Werther fut créée à Vienne, en 1892, en allemand, car le directeur de l'Opéra Comique de Paris avait refusé de la monter dans sa version originale française. Elle fut accueillie favorablement et la première parisienne eut lieu moins d'un an plus tard, en 1893. Inspiré par Goethe, Massenet voulait faire de Werther l'équivalent du Tristan und Isolde de Richard Wagner. Comme Tristan, Werther meurt d’une blessure cachée. Goethe, s’inspirant de deux épisodes de sa vie sentimentale et d’un fait divers dramatique survenu dans son entourage, avait écrit, sous la forme distanciée d’un roman épistolaire, Les Souffrances du jeune Werther.

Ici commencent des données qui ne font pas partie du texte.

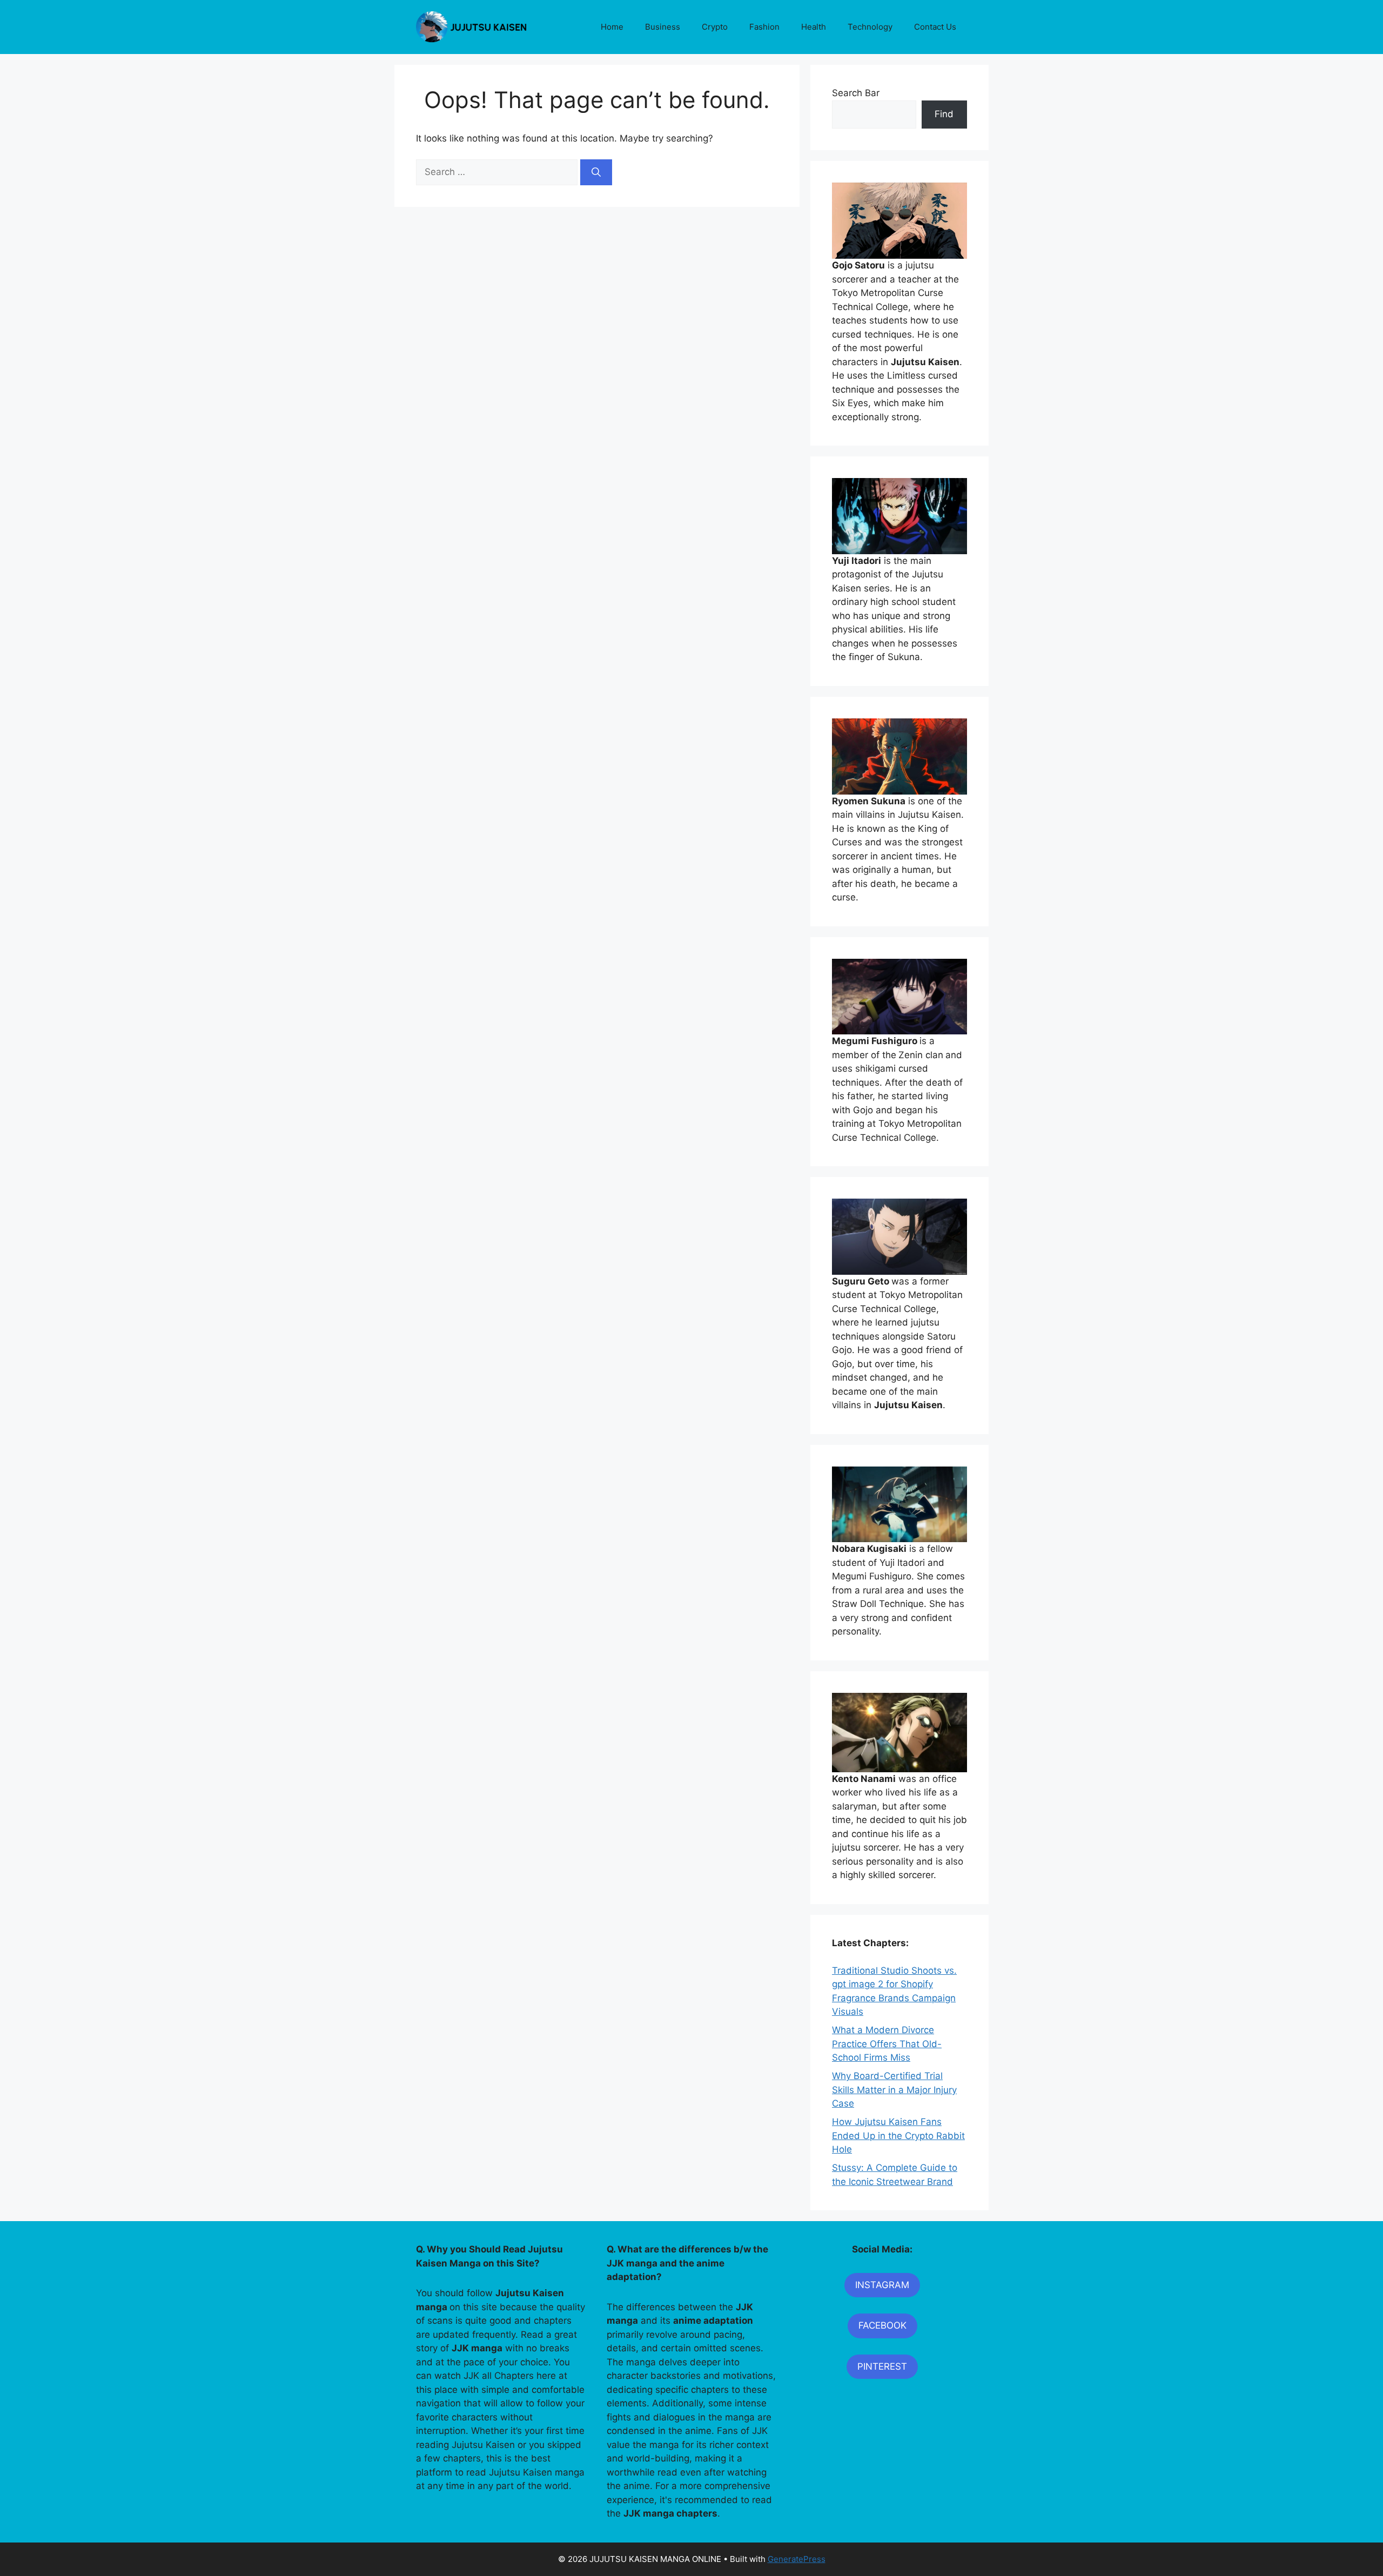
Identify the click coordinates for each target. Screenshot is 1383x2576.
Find (944, 114)
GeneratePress (796, 2559)
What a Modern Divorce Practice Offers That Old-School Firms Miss (887, 2044)
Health (813, 27)
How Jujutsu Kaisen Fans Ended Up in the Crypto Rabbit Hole (898, 2135)
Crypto (715, 27)
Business (662, 27)
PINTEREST (882, 2366)
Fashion (764, 27)
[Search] (596, 172)
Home (612, 27)
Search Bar (856, 93)
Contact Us (935, 27)
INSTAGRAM (882, 2284)
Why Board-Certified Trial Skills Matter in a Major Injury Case (894, 2089)
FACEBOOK (882, 2325)
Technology (870, 27)
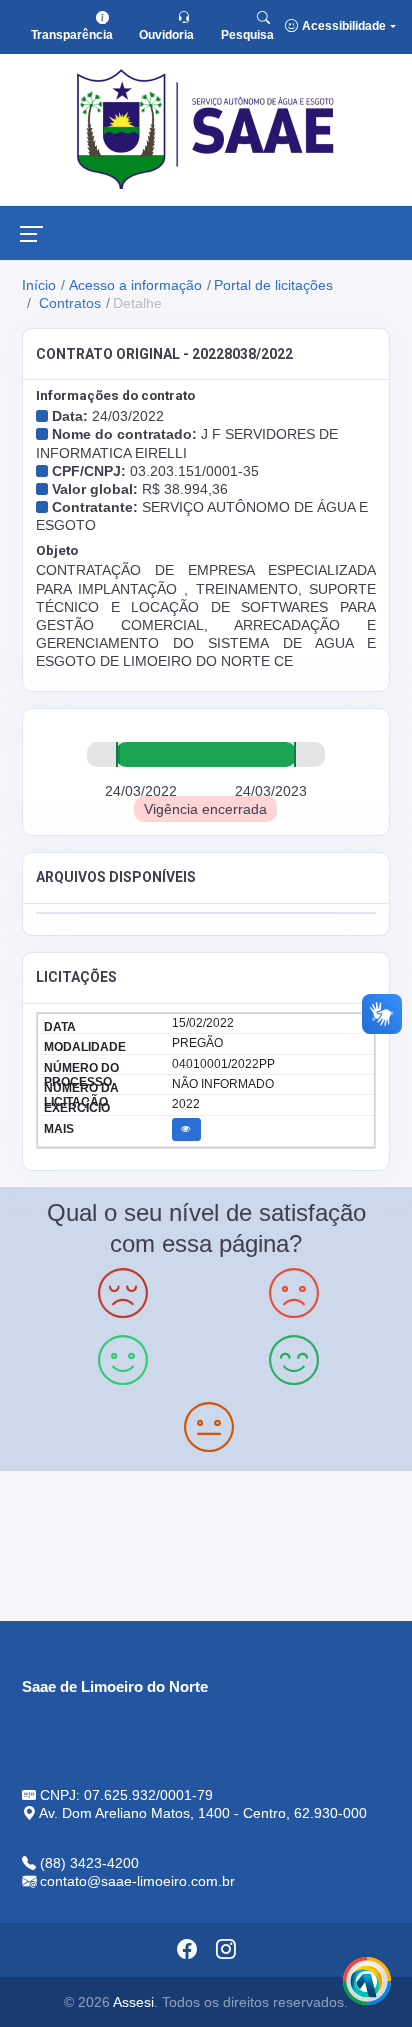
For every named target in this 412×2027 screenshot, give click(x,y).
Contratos (68, 303)
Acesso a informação (135, 285)
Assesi (133, 2002)
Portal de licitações (273, 285)
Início (39, 285)
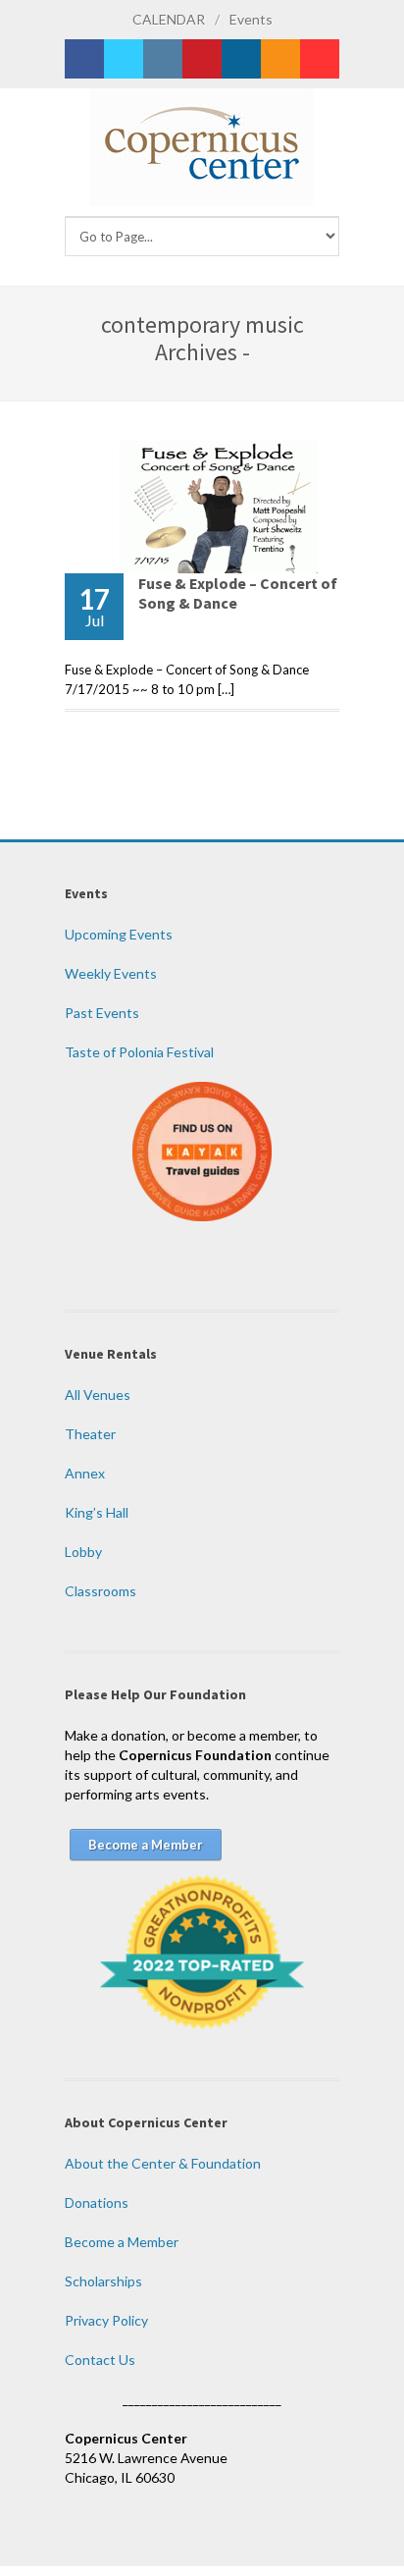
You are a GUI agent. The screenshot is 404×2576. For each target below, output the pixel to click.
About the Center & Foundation (163, 2163)
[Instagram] (162, 59)
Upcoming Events (119, 934)
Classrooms (100, 1591)
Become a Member (121, 2241)
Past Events (102, 1012)
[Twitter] (123, 59)
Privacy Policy (106, 2320)
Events (251, 19)
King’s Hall (96, 1512)
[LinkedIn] (241, 59)
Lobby (83, 1551)
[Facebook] (84, 59)
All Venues (97, 1394)
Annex (85, 1473)
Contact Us (100, 2359)
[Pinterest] (202, 59)
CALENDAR (168, 19)
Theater (90, 1433)
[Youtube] (319, 59)
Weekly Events (111, 973)
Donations (96, 2202)
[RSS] (280, 59)
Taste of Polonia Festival (139, 1052)
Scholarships (103, 2281)
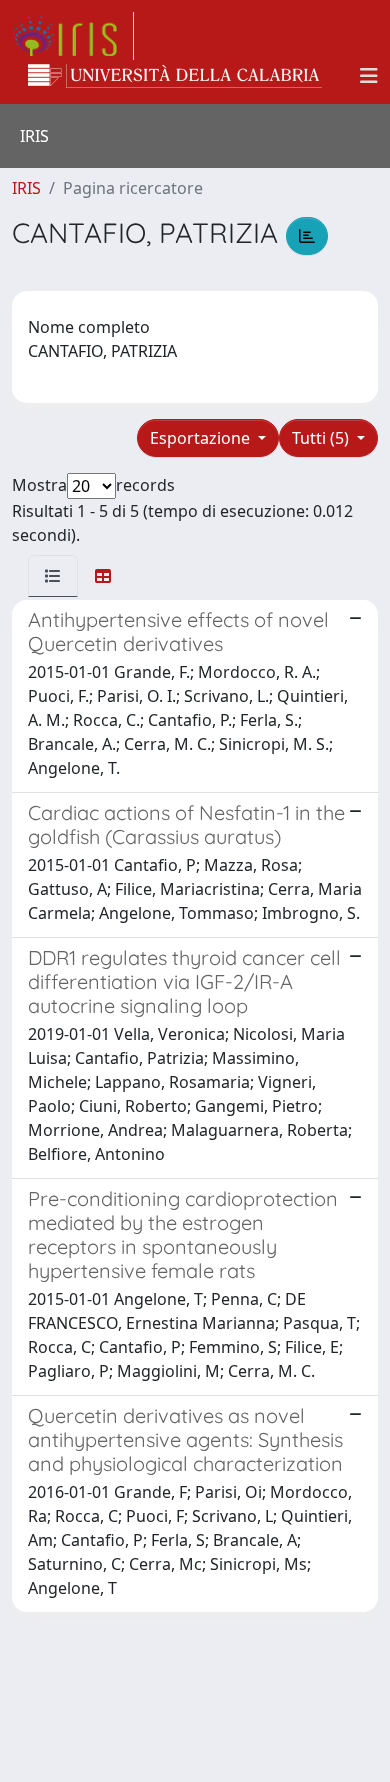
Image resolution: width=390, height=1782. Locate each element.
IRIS (26, 188)
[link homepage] (73, 36)
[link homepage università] (175, 76)
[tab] (53, 576)
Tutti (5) (322, 438)
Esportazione (202, 438)
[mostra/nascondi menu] (369, 76)
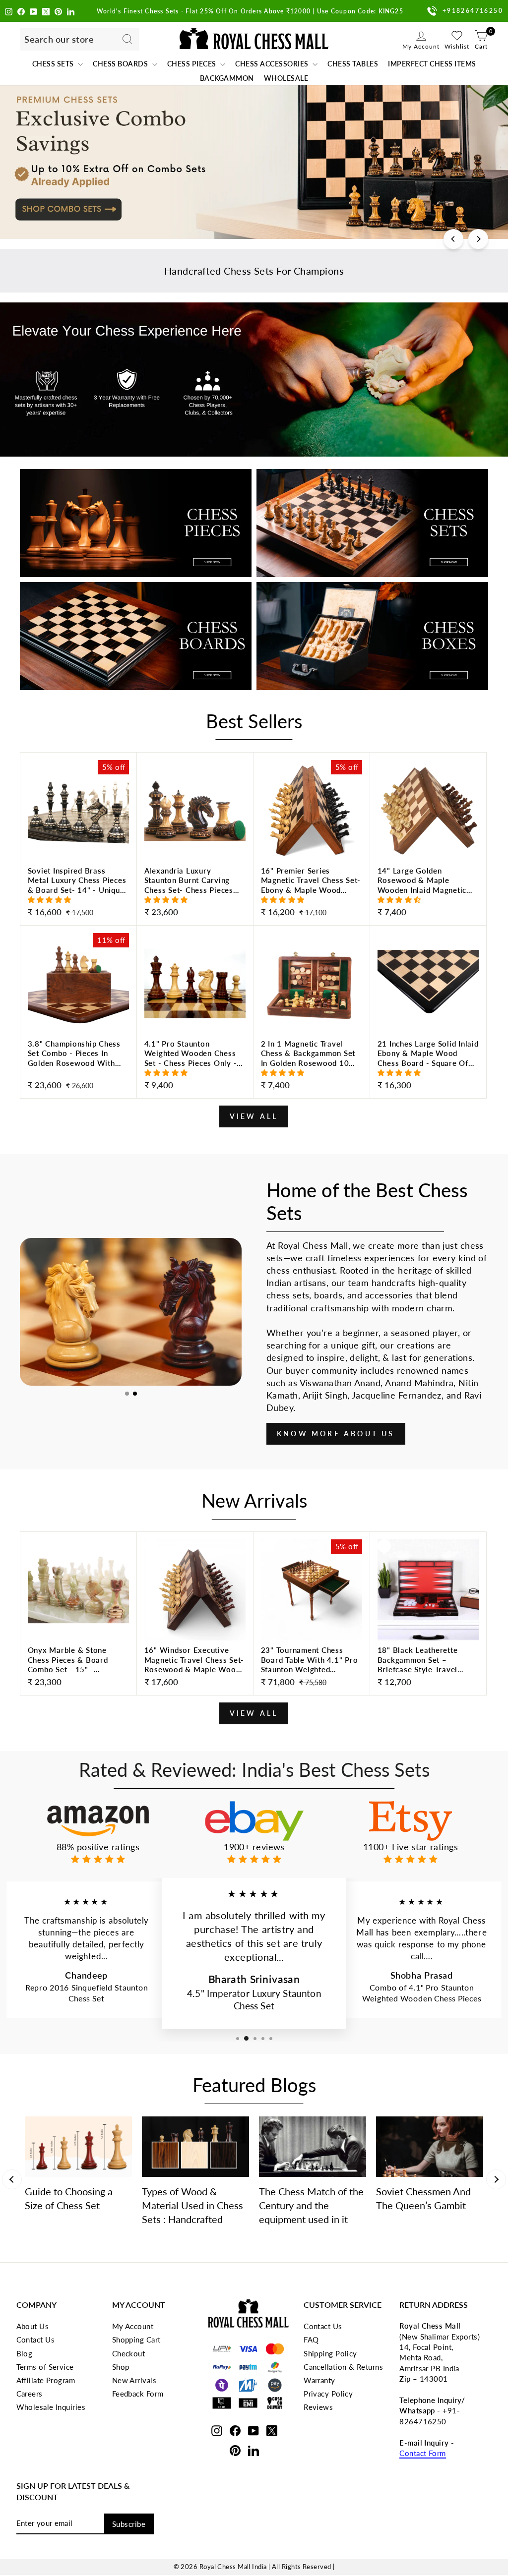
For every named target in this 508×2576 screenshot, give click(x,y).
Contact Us (35, 2339)
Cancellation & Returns (343, 2366)
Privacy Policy (328, 2393)
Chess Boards (121, 63)
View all (254, 1116)
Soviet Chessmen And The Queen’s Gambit (423, 2198)
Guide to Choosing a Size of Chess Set (69, 2198)
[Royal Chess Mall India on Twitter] (46, 10)
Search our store (59, 39)
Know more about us (336, 1433)
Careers (29, 2393)
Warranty (319, 2380)
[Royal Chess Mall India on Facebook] (21, 10)
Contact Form (422, 2453)
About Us (32, 2326)
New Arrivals (134, 2380)
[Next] (478, 239)
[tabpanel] (131, 1312)
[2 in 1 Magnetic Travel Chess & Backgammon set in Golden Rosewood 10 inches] (312, 1066)
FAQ (311, 2339)
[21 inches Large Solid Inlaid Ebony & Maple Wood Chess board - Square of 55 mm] (428, 1066)
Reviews (318, 2406)
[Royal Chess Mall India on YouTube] (33, 10)
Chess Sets (54, 63)
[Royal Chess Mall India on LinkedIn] (70, 10)
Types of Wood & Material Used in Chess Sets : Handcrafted (192, 2205)
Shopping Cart (136, 2339)
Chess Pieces (192, 63)
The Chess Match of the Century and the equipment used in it (311, 2205)
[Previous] (453, 239)
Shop (120, 2366)
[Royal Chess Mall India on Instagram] (8, 10)
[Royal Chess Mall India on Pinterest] (58, 10)
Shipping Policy (330, 2353)
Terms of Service (45, 2366)
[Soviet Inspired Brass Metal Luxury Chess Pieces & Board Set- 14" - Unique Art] (78, 893)
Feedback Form (138, 2393)
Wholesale (286, 78)
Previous (12, 2179)
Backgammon (227, 78)
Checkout (128, 2353)
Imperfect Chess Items (432, 63)
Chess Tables (352, 63)
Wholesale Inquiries (51, 2406)
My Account (133, 2326)
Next (496, 2179)
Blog (24, 2353)
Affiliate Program (45, 2380)
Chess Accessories (272, 63)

Écarté entre un idéal de bonheur « bourgeois » et des songes morbides et suicidaires, Werther possède les caractéristiques des grands héros romantiques au point d'en devenir l'archétype.

L’opéra est construit sur les duos de Werther et Charlotte, d’un sentiment apaisé et printanier dans le premier acte, implorant et angoissé dans le deuxième acte, passionné au troisième acte et adieu désespéré au quatrième acte. Écoutez le duo de Charlotte et Werther qui termine le premier acte. Cette scène est aussi connue sous le surnom de Scène du clair de lune. La musique est d’une suavité doucereuse à la limite de l’acceptable, mais trop irrésistiblement séduisante pour que nous lui en tenions rigueur. L’opéra possède aussi son "tube": L’invocation à la nature et le célèbre lied d’Ossian fait partie du répertoire de tout ténor qui se respecte.

L’orchestration de Werther fait appel au grand orchestre symphonique. Pourtant, Massenet crée un tissu sonore dont la transparence évoque plutôt la musique de chambre. Les parties chantées ne visent pas le bel canto brillant, mais la clarté des dialogues et du jeu scénique. Tous les pouvoirs d’une orchestration raffinée, essentiellement suggestive, trouvent leur meilleur emploi dans l’interlude La Nuit de Noël entre les actes trois et quatre. Cette musique évoque, en phrases isolées, la tristesse d’une nuit d’hiver. Un motif violent, entendu lors de la scène de la lettre de Werther à Charlotte traverse la scène.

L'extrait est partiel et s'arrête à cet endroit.